- [Zadanie pisemne]: Przepisz bez żadnych zmian fragment wiadomości o płotkach, zaczynając od „Data: 2010-03-21 21:19:52”, a kończąc na „mojej zmory ;-)”.

Data: 2010-03-21 21:19:52
Temat: Re: znowu ryba, ale inaczej
Od: XL <i...@g...pl>
Pokaż wszystkie nagłówki
Dnia Sun, 21 Mar 2010 08:44:56 +0100, krys napisał(a):
> XL wrote:
>
>> Teść robił z dużych ilości złowionych płotek pyszne (podobno) smażone
>> pulpeciki i wekował je w zalewie octowej jak rybę smażoną. Ja tego nie
>> jadłam, choć wiem, że to podobno przysmak jest. Nie mogłam się zmusić ze
>> względu na nieciekawy wygląd. Jednak zdaje się, że będę zmuszona, bo mam w
>> zamrażarce parę plastikowych wiaderek pełnych płotek, mojej zmory ;-)
>> owoców wędkarskich wypraw MŚK :-)
>
> Przecież płotki są pyszne!
Nie pisałam, że nie sa pyszne, tylko że "odpadają" - a to dlatego, że są
przeraźliwie ościste :-/
> Pulpeciki, jak pulpeciki, ja robię w zalewie octowej dorsza
Rzuć przepis!

- [Zapisy danych]:
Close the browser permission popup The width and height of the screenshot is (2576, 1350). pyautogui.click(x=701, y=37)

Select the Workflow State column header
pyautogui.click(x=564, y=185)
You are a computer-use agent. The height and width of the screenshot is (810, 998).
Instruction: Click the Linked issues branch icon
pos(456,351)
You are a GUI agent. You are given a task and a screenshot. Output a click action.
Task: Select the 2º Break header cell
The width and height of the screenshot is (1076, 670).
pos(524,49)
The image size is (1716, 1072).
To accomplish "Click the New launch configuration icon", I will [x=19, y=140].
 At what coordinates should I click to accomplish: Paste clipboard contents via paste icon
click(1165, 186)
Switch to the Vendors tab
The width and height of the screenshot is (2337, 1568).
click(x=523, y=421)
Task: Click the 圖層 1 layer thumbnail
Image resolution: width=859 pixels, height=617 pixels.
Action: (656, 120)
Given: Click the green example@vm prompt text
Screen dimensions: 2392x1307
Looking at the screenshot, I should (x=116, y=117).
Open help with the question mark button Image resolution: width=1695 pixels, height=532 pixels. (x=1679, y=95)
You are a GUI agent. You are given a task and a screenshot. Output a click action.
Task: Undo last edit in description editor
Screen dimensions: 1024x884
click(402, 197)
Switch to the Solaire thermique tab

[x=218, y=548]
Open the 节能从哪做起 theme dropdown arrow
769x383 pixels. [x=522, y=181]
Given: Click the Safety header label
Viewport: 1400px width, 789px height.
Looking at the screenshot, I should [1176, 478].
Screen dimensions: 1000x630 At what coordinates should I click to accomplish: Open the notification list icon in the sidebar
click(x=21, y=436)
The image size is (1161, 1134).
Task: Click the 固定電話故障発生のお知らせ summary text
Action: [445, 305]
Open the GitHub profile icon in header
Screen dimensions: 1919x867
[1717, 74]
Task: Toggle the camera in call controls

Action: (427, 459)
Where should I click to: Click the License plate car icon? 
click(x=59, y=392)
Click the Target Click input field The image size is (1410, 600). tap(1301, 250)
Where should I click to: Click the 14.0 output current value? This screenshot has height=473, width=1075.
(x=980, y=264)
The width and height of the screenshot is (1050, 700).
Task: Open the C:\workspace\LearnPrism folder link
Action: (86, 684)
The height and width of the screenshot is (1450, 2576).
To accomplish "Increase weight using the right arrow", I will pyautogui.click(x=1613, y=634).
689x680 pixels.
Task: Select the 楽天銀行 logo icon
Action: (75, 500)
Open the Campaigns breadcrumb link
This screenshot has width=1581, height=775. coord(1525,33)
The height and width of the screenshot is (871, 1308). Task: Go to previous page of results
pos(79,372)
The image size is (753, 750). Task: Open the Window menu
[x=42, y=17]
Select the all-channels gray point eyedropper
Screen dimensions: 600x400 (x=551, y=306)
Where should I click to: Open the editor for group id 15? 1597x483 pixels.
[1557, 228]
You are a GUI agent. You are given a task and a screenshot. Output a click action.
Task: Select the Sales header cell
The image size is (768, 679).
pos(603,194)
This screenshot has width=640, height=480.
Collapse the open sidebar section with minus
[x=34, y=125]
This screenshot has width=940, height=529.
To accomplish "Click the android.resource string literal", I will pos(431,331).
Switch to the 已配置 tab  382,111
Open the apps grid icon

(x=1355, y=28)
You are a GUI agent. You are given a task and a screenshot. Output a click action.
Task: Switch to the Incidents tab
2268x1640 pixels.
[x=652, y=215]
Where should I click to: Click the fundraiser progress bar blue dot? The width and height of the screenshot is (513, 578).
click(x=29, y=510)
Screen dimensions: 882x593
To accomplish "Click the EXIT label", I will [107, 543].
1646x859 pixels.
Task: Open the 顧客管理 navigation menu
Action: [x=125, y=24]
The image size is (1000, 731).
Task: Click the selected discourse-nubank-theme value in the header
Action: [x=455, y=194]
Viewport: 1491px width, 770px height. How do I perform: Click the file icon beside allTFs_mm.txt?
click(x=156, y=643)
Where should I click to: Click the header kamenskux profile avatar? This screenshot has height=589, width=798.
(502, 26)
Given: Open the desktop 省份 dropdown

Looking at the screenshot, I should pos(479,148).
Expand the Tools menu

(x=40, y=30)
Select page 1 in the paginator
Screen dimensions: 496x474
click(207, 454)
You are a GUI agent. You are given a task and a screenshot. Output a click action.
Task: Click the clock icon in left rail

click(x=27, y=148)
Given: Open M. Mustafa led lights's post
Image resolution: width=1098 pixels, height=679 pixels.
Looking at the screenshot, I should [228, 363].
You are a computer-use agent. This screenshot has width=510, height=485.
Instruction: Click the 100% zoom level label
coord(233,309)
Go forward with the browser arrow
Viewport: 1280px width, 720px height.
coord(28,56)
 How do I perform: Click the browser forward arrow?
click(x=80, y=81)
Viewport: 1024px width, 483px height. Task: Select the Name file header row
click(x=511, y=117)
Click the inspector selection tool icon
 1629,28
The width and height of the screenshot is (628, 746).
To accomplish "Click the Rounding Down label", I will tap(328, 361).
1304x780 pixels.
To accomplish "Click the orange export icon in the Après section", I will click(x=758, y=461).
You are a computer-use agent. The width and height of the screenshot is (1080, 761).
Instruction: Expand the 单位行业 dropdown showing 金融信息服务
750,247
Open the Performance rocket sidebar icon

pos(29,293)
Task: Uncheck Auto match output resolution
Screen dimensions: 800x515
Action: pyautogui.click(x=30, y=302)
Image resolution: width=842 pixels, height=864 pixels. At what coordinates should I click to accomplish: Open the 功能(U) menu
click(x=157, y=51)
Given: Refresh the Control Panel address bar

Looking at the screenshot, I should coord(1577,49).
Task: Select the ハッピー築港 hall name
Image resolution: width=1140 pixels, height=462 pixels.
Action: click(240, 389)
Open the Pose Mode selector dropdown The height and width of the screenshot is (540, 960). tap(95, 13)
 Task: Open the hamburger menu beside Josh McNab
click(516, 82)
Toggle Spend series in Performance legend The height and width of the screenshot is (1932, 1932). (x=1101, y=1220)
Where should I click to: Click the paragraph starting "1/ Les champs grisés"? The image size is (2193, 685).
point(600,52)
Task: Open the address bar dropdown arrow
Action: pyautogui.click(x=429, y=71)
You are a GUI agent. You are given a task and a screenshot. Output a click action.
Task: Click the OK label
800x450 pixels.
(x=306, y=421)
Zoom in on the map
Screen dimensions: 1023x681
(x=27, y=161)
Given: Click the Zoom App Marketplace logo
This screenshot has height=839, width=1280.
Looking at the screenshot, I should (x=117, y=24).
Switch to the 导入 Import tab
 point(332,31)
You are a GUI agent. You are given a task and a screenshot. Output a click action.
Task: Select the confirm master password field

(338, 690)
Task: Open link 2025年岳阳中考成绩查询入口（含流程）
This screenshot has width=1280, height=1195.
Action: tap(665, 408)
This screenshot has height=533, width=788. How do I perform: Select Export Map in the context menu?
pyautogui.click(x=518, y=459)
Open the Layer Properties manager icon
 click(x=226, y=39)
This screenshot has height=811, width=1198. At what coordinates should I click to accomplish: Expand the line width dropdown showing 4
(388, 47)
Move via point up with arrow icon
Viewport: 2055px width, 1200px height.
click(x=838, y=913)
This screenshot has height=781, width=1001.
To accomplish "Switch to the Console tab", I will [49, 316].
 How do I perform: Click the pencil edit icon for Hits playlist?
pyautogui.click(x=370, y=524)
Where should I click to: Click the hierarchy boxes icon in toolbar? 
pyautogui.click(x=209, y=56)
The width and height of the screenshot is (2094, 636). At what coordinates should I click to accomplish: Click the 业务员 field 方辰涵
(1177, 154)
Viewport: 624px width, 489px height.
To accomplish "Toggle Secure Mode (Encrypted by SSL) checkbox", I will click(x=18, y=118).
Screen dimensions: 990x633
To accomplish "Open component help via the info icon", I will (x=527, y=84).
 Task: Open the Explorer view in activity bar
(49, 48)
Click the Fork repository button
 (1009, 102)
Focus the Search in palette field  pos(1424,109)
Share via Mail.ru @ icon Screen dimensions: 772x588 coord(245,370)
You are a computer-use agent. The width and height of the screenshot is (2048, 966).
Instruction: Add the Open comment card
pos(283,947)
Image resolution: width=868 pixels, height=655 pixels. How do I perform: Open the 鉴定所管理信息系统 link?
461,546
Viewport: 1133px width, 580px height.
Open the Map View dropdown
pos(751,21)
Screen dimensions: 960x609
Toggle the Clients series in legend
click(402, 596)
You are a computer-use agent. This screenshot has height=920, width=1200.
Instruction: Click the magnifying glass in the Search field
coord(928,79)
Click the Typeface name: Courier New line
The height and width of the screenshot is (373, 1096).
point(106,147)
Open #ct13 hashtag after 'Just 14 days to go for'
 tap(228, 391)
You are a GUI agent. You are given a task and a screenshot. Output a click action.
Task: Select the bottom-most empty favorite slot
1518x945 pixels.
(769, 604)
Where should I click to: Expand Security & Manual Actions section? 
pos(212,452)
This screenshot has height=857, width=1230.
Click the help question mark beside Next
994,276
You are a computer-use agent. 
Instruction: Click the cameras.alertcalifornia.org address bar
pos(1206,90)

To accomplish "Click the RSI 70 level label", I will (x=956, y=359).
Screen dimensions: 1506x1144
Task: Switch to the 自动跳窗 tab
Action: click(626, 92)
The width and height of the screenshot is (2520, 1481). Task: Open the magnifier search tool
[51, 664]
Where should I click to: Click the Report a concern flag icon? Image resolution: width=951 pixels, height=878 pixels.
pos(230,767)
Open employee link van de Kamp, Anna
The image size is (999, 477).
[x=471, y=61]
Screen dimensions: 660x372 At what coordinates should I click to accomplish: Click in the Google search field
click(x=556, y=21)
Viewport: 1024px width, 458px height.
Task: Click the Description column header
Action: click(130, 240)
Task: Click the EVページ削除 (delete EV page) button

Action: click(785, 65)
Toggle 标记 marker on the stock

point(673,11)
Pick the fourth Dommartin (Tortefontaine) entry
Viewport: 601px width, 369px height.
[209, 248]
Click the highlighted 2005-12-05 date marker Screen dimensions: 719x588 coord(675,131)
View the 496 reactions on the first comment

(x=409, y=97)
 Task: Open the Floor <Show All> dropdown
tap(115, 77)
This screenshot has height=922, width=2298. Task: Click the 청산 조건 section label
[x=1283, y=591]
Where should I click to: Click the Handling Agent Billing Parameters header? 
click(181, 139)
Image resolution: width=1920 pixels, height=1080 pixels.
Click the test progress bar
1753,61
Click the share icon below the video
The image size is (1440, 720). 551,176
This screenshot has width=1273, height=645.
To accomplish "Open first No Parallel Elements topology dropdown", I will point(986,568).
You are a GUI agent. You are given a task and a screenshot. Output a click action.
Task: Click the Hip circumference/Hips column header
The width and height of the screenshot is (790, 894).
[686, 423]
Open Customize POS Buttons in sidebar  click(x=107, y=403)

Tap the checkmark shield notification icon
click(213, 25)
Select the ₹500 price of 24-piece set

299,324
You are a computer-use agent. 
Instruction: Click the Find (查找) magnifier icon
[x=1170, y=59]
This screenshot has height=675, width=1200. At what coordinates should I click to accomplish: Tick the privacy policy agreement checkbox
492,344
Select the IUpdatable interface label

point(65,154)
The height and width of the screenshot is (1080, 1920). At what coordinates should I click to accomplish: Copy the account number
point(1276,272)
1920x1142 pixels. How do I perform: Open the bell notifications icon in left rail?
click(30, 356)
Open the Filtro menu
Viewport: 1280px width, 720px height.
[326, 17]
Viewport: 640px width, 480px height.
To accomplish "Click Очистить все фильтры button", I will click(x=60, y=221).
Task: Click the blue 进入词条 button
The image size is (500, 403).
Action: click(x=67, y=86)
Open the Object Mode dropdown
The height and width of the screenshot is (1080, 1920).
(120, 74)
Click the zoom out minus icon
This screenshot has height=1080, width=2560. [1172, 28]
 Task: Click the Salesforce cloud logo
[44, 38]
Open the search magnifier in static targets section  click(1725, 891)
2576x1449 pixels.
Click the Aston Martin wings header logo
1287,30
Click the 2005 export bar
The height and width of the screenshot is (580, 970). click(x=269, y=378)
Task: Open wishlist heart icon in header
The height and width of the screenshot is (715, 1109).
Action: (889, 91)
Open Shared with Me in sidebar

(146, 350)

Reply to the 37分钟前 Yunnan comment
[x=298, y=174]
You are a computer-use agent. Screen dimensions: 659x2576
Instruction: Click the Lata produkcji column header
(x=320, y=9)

- [Rozwiązanie pisemne]:
Data: 2010-03-21 21:19:52
Temat: Re: znowu ryba, ale inaczej
Od: XL <i...@g...pl>
Pokaż wszystkie nagłówki
Dnia Sun, 21 Mar 2010 08:44:56 +0100, krys napisał(a):
> XL wrote:
>
>> Teść robił z dużych ilości złowionych płotek pyszne (podobno) smażone
>> pulpeciki i wekował je w zalewie octowej jak rybę smażoną. Ja tego nie
>> jadłam, choć wiem, że to podobno przysmak jest. Nie mogłam się zmusić ze
>> względu na nieciekawy wygląd. Jednak zdaje się, że będę zmuszona, bo mam w
>> zamrażarce parę plastikowych wiaderek pełnych płotek, mojej zmory ;-)